This is a crazy super plan by Treasury. What were they smoking?

Peter Switzer
3 March 2023

Albo and Dr Jim Chalmers are creating a super headache for themselves, their re-election chances and many superannuation members. And the more the potential fine print is exposed, the more the headache turns into a migraine.

The first problem our leaders created for themselves was not allowing the $3 million cap on super to be indexed it to inflation. Under these new rules, if you have more than $3 million in your super and you receive income from your super investments over $3 million, you will pay 30% tax on that income.

In 10 years’ time, because of inflation, $3 million will be less valuable in terms of what you can buy. And more people will have $3 million and the Government will capture more tax dollars.

So, Labor’s super idea not only hits retirees now but also those in their 50s and eventually those in their late 40s. Super is a set-and-forget wealth-builder but if the Government wants to make changes that will bite in 10 and even more in 20 years’ time, then people like me must explain it.

But the next potential devil in the detail is the news that Treasury wants to tax UNREALISED gains on your shares, in particular, in your super fund.

One expert quite rightly said if the Government tries this, it would be like taxing you on the unrealised gains in the value of your home!

The AFR quoted Deloitte partner Andrew Boal, who explained that “…the methodology for calculating earnings, including unrealised gains, could cause serious cash flow problems for self-managed super funds with high allocations to illiquid assets such as property.”

That’s code for this: to meet their tax obligations that would now be 30%, a property or shares that are good income payers (rent or dividends) and which are kept for a long time to help bankroll the retiree’s pension, would have to be sold!

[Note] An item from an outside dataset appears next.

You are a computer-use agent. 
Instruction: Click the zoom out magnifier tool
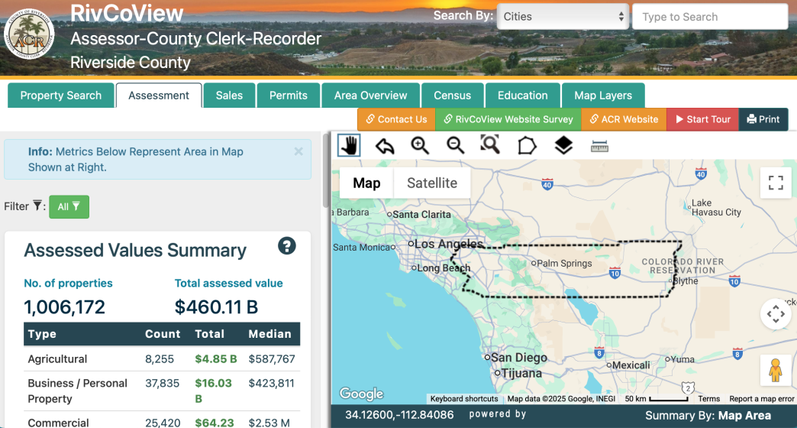tap(456, 145)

This tax idea is trying to make SMSFs face the same treatment of big industry funds and other APRA regulated funds that have to put unrealised gains from ‘unusual’ investments in their overall gains.

However, because these gains are not valued by something objective such as a stock market, there are accusations that industry funds have often overvalued assets they hold to keep their returns high.

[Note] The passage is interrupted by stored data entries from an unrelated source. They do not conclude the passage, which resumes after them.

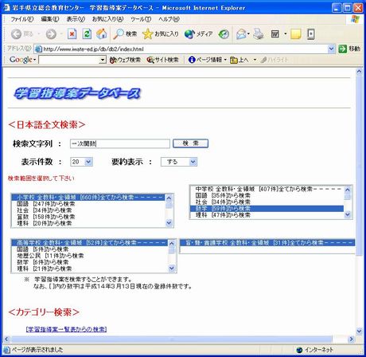Open the address bar URL dropdown arrow
The image size is (366, 357).
[331, 49]
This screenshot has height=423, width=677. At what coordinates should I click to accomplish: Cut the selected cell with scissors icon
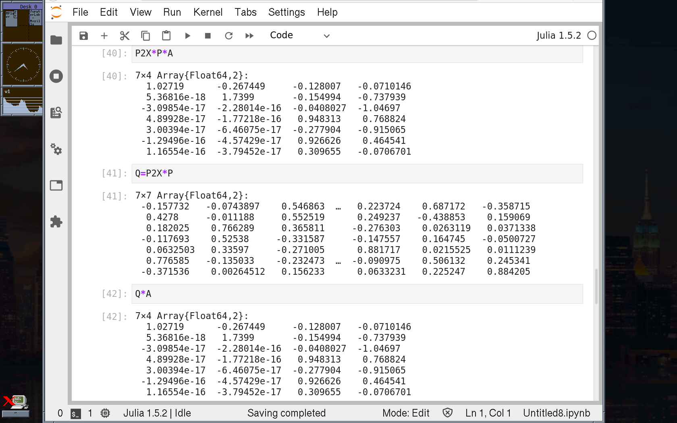pyautogui.click(x=125, y=36)
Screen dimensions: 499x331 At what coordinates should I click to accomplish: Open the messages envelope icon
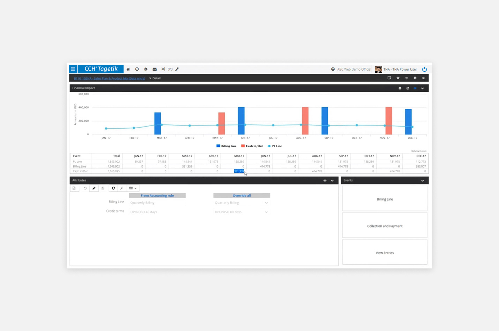154,69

This won’t surprise many, but these changes favour industry funds over SMSFs. “This will most significantly affect SMSF members who invest predominately in listed assets, such as shares, whose prices are valued daily,” Anne-Marie Tassoni, a partner at private wealth managers Cameron Harrison, told the AFR.  “On the other hand, APRA funds tend to hold a large proportion of unlisted assets whose values are not priced on an open exchange; if those assets are not revalued upwards to market at 30 June each year, then APRA-regulated fund members will not be stung by the same tax on unrealised asset performance.

“This is highly discriminatory, favouring the industry super funds.”

Also, this action means that retirees will chase reliable stocks that pay good dividends to avoid the likes of holding an Afterpay-like stock, where the huge gains would see you slugged by 30%. This would mean you’d have to sell it to pay for the gains!

Many voters could cop a 30% tax on actual earnings banked over $3 million in super but unrealised gains, with no indexing of the $3 million cap, looks like a get-even for those retirees that dumped Bill Shorten for Scott Morrison in 2019. And you can’t help thinking that both Albo and Dr Jim are under pressure from the trade union dominated industry funds, which have been good super performers for their members. I have been a big fan of industry super funds, but as they grow in funds, they are looking like and acting like big bully boys.

Looking at these crazy potential super changes, it looks like the boffnss in Treasury were smoking something when they put their ideas to Dr Jim.